Im Bereich der Aufzugsanlagen steht die Digitalisierung im Zentrum. Wolfgang Hofmann, Direktor Verkauf Neuanlagen bei Kone, nennt als Herzstück seines Unternehmens die Kone Cloud. »Unsere Aufzüge und Rolltreppen sind ständig verbunden. Mit den Daten versuchen wir, die Anlagen zu sichern und verfügbar zu halten. Störungen lassen sich so leicht voraussagen, Techniker können fehleranfällige Teile bereits vorab tauschen.« Über die Cloud werden 200 Parameter geschickt. Zusätzlich bietet sie eine Schnittstelle nach außen, die z. B. für Reinigungs-, Überwachungs- und Transportroboter in Hotels und Betrieben eingesetzt wird.

Fassaden
Stefanie Federspiel, ÖFHF

Fassaden stehen in enger Wechselwirkung mit der technischen Ausrüstung des Gebäudes. Sie überzeugen heute gestalterisch und durch ihre thermische Effizienz, eignen sich bestens als außenliegende bautechnische Schallschutzmaßnahme. Stefanie Federspiel, ÖFHF, sieht noch viel Entwicklungspotenzial v. a. in Verbindung mit Photovoltaik. Als Innovation nennt sie z. B. intelligente Fassaden, die mit Sensoren arbeiten und automatisiert auf Wetteränderungen reagieren.

Wärmepumpen
Richard Freimüller, Verbandspräsident Wärmepumpe Austria

Richard Freimüller ist besonders darüber erfreut, dass Wärmepumpen zunehmend in der Sanierung Einsatz finden.
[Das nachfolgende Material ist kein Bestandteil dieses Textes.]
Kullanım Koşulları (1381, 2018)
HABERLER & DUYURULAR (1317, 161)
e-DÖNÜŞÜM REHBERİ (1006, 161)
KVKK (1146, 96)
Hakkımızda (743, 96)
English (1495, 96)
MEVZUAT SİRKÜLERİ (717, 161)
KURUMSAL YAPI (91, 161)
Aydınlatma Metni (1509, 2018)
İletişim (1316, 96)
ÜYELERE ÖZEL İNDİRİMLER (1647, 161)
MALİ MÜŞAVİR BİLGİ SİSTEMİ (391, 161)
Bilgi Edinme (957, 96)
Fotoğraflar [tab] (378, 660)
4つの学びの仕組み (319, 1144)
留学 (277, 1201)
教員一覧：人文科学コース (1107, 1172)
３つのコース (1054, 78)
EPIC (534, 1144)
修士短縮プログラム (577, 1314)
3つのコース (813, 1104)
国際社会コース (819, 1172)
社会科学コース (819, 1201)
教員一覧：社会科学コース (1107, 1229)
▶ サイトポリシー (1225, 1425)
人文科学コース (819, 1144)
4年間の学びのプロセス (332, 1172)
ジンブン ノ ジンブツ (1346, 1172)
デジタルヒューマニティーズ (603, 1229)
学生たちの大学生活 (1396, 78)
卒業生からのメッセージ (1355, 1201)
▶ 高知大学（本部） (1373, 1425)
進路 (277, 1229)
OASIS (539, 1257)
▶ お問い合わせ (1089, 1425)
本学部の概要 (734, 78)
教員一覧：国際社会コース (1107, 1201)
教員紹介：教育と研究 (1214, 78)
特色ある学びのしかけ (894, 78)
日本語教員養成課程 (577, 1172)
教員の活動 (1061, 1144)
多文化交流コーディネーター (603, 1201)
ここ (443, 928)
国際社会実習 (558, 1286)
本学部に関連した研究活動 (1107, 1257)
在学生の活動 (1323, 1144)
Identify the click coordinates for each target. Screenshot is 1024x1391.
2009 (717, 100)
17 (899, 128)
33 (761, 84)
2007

Und er räumt sofort mit der Fehlinformation auf, dass Wärmepumpen und Heizkörper nicht kombiniert werden können. »Studien widerlegen diese Aussage. Fußboden-, Wand– und Deckenheizungen sind gute Voraussetzungen für die Wärmepumpe. Aber ich kann auch mit Heizkörpern arbeiten. Mittlerweile werden bereits Versuche durchgeführt, mit Wärmepumpen und Heizkörpern zu kühlen.« Für einen klimaneutralen Gebäudebestand sei eine rasche Verdopplung auf 60.000 installierte Wärmepumpen jährlich notwendig. Als genutzte Ressourcen nennt Freimüller zu 80 Prozent Luft, der Rest verteilt sich auf Sole und Wasser/Wasser.

Solarwärme

Noch heizen zwei Drittel der heimischen Haushalte mit fossilen Energieträgern, d. h. mit Erdgas oder Öl. »Die Wärmewende nimmt aber Fahrt auf«, berichtet Roger Hackstock, Geschäftsführer des Branchenverbandes Austria Solar. Solarwärme, Wärmepumpen, Pellets und Hackschnitzelheizungen, Nah- und Fernwärme sind Heizsysteme der Zukunft. Bei privaten Kleinanlagen machen sich vor allem die Preissteigerungen bei Öl und Gas bemerkbar. Hackstock berichtet vom zunehmenden Wunsch der Kunden nach einer Gesamtenergielösung.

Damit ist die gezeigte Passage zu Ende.